It seems the days of nation-leading home price growth in the Denver metro are gone, at least for now. New numbers from the S&P Case-Shiller Home Price Index show home values grew 7.4 percent to end 2017. The peak for the year was back where it started in January — 9.2 percent — and the rate has been falling since.
Cities like Seattle, Las Vegas, and San Francisco still post double-digit increases. It wasn’t long ago that Denver was at the top of the list too.
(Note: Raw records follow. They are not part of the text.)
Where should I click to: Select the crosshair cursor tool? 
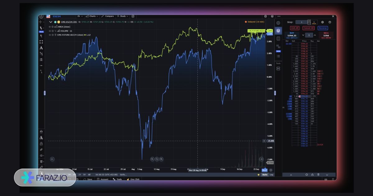(x=41, y=22)
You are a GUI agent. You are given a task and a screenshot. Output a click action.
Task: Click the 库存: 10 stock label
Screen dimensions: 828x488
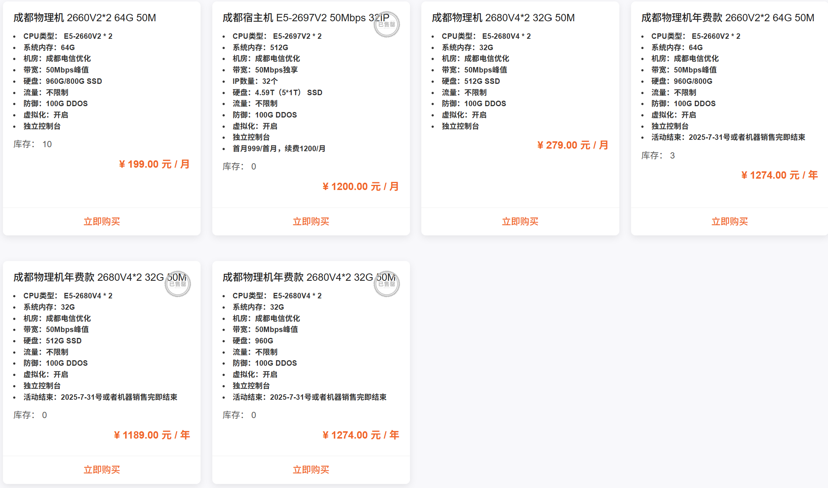pos(33,144)

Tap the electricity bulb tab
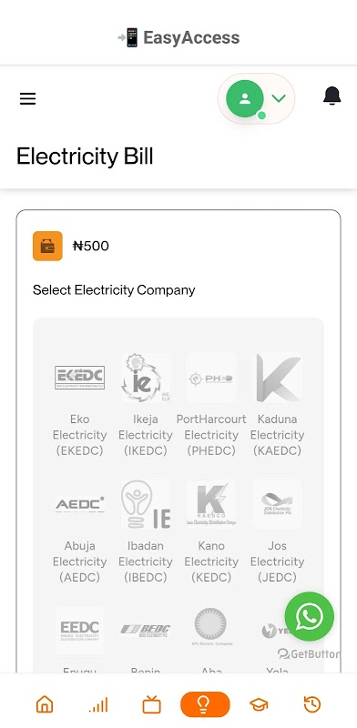(205, 704)
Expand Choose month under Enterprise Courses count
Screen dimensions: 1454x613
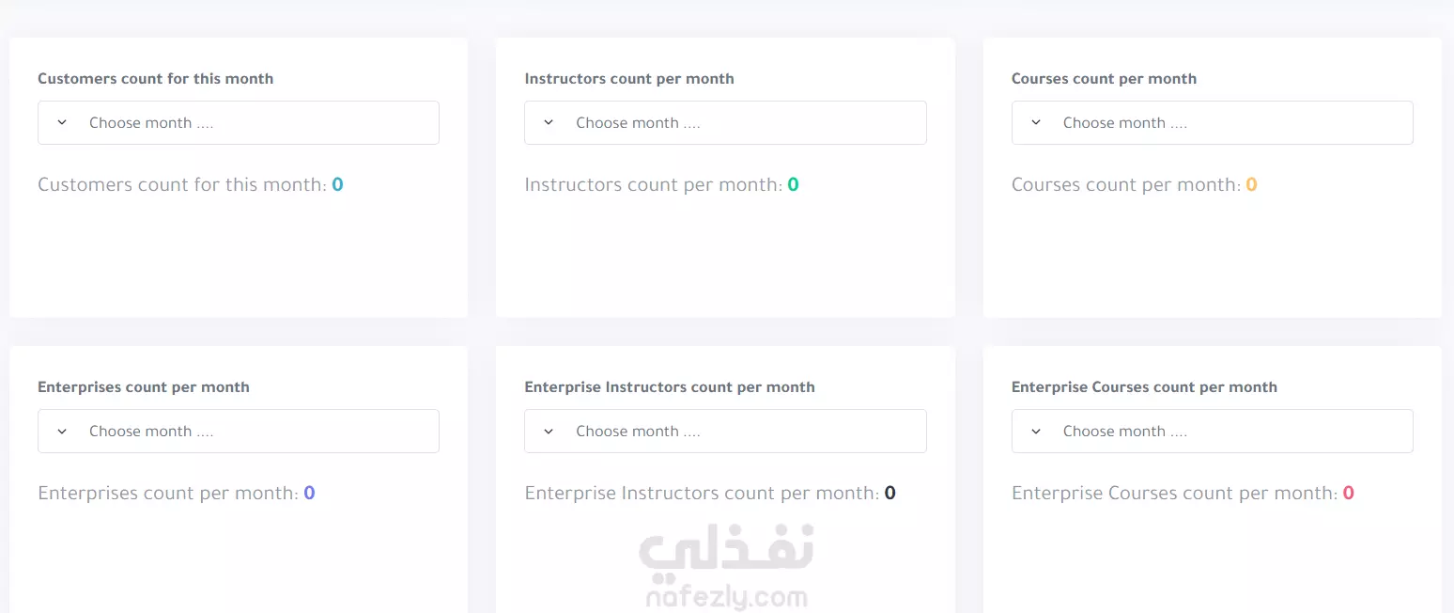[1212, 432]
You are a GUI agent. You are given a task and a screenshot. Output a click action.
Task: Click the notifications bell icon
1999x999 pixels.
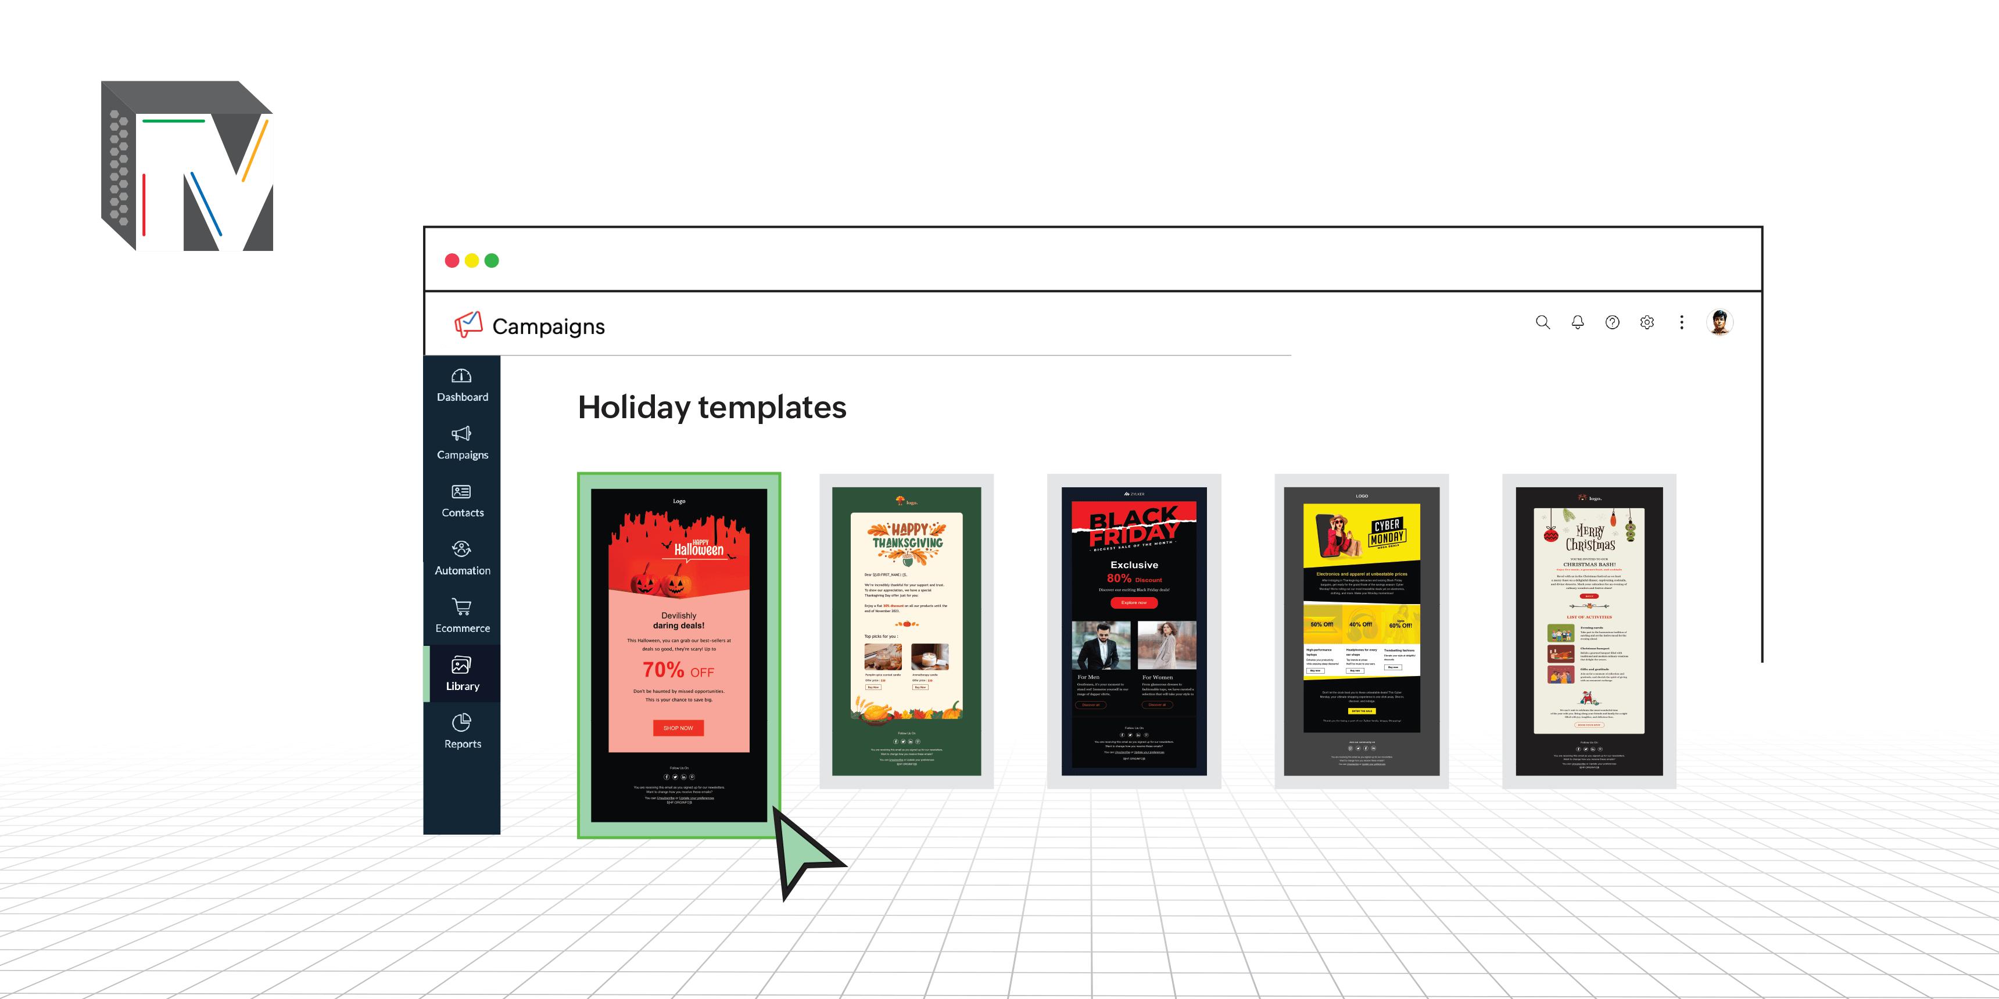tap(1577, 323)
But back in 2015 and 2016, Denver was still undervalued.
“There was room for double digit price increases,” says Anthony Rael, an agent with RE/MAX “But now that the average and median price points are pushing high $400’s, moving into half a million dollars, that percentage has to just naturally be lower.”
Basically, 7.4 percent of half a million dollars is a substantial gain in equity for homeowners, and Rael says that’s probably still unsustainably high.
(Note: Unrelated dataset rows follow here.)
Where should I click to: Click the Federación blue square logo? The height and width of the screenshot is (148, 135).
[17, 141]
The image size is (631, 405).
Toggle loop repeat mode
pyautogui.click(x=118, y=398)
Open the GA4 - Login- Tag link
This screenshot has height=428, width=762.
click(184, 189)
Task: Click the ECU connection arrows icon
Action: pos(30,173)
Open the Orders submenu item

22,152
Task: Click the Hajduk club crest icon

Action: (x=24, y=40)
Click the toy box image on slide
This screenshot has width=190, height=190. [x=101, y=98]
While price growth has slowed, it was still enough to rank Denver 5th in the nation, outpacing national values which rose at 6.3 percent. If you look at the long-term, the numbers are even more gaudy. Since 2012, prices are up 38 percent nationally, and 65 percent in Denver.
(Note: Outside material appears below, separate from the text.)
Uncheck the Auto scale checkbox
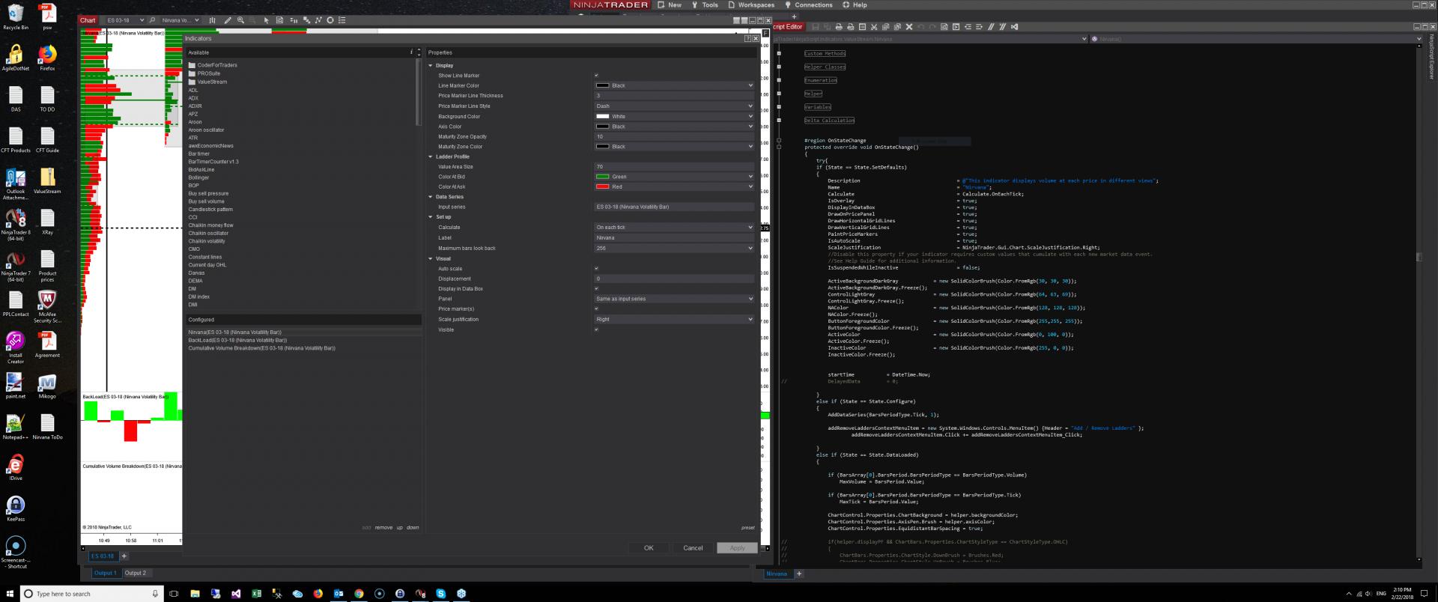This screenshot has height=602, width=1438. (x=596, y=269)
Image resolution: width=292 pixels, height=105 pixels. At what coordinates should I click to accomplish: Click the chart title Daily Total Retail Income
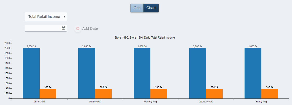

David M. Blitzer, with S&P Dow Jones Indices, says the price climb “should be causing the same nervous wonder” that the stock market’s recently volatility caused. “None of the cities covered in this release saw real, inflation-adjusted prices fall in 2017.”
Blitzer warns there are some signs that price gains may level off: home sales nationally are flat, and if mortgage interest rates continue to rise it will dampen demand.
Of course, agents always say all real estate is local, and Denver is unique. The same pressures that have defined the market since the Great Recession are expected to continue: a strong job and wage increases, population growth coupled with a lack of supply of new “for sale” homes will continue to push prices upward.